The Didget Realm represents a world-wide collection of individual Didget containers called Chambers. Each Chamber is managed by its own instance of the Didget Manager and together they represent a single node in this global data storage network. Each node can communicate with every other node to exchange Didget information. With the use of Policy Didgets, this information can be exchanged automatically without direct commands from a running application. Nodes can be grouped into domains or federations so that they can exchange even more information between them than can two nodes that are not in the same domain.

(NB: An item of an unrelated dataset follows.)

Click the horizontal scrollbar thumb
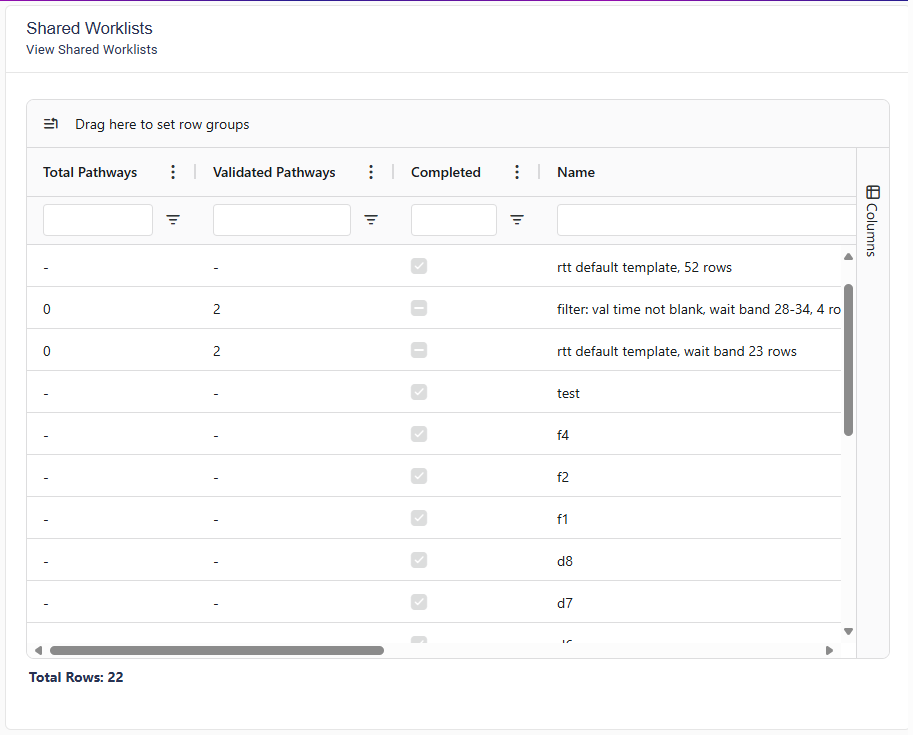The width and height of the screenshot is (913, 735). pyautogui.click(x=216, y=650)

Each Chamber can store several billion individual Didgets. The system is designed to effectively manage huge numbers of Didgets without sacrificing speed. Simple queries to a Chamber with over 10 million Didgets in it are designed to execute in under one second. Even the most complex queries are designed to execute in under ten seconds when the Didget Manager is running on a single desktop system. For Chambers with hundreds of millions or with billions of Didgets, the Chamber can be split into many individual pieces and managed by lots of separate systems in a distributed environment to perform lightning fast queries using map-reduce algorithms.

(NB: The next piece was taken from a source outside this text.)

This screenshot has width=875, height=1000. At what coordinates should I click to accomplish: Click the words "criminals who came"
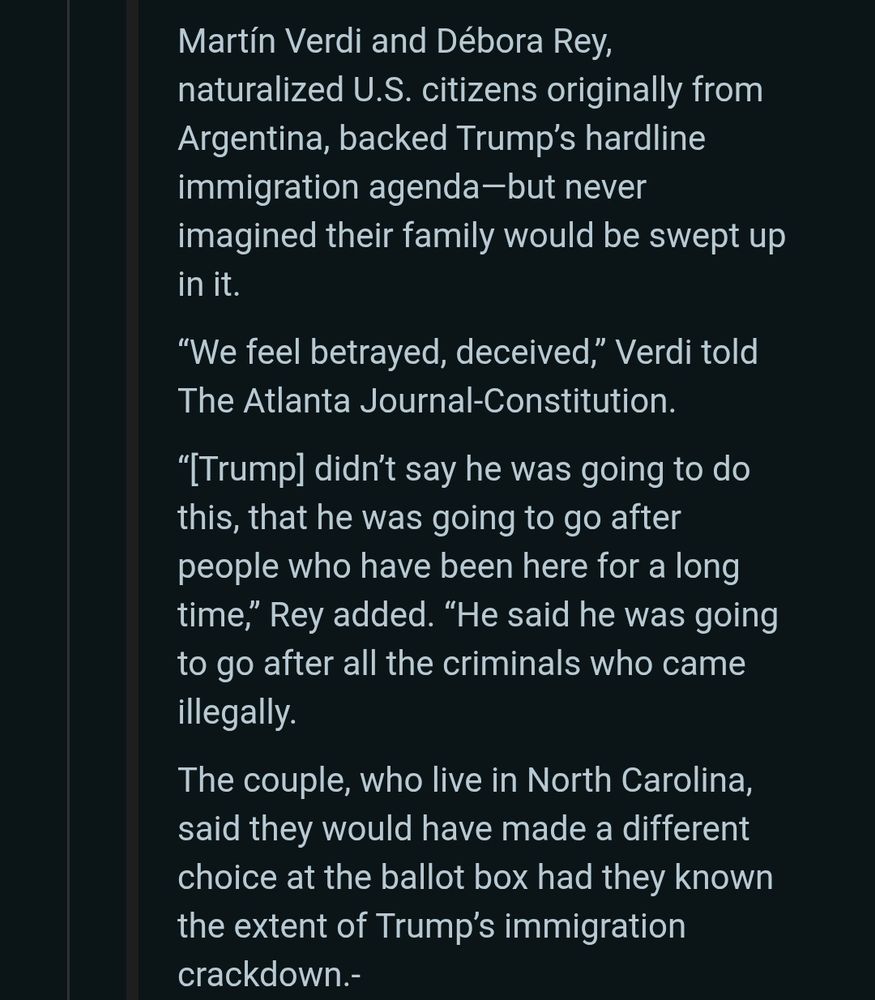tap(594, 664)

A Chamber that has been converted to a distributed system looks exactly the same to an application or to another node in the global network, as does a Chamber that has not been split into several pieces and distributed. In other words, applications do not need to know if they are communicating with a single piece Chamber running on a laptop computer or if they are communicating with a Chamber that has been split into 100 different pieces and managed by 1000 different servers. The only difference will be the speed at which a query or other command may execute when the number of Didgets in the Chamber is extraordinarily large.

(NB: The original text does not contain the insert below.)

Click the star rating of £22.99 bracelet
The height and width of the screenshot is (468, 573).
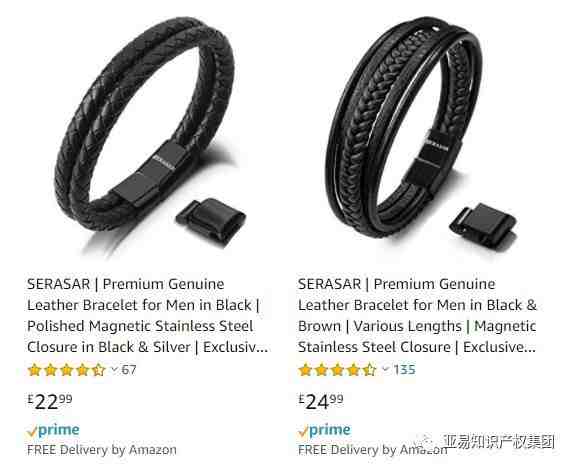(x=67, y=370)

Using Policy Didgets and Security Didgets, operations against all the Didgets with a Chamber can be tightly controlled. Sensitive information can be protected and a whole host of data management functions can happen automatically when either a certain amount of time has expired or when certain events happen.

Individual Didgets can be classified, tagged, and grouped together in ways files or database rows never could. Copying or moving a Didget from one Chamber to another does not cause it to lose any of its metadata or to become any less secure than the original. Special attributes can be assigned to each Didget that enable it to be managed by the Didget Manager in very specific ways. Several of these attributes represent unique features that I have not seen on any other system.

Applications can query for a set of Didgets based on any of these metadata fields and perform operations against the whole set (if permissions allow).

Didgets can represent either structured and unstructured data. All the management functions work the same, regardless of the data type. Didgets can be accessed using file-like APIs or database-like queries.

Inventory, search, backup, recovery, synchronization, organization, version control, and licensing are just a few of the management functions that are provided by the system. In every case, the functions will perform faster and with simpler mechanisms than with conventional systems.

In summary, I think this system offers a far superior data management environment than do conventional file systems or NoSQL database environments. Once data is created as Didgets (or converted from legacy systems) it will be far easier to manage and provide significantly greater value to the end user than it would be as files or as database rows.

The Didget Management system will revolutionize the way the whole world looks at data going forward. (You heard it here first!)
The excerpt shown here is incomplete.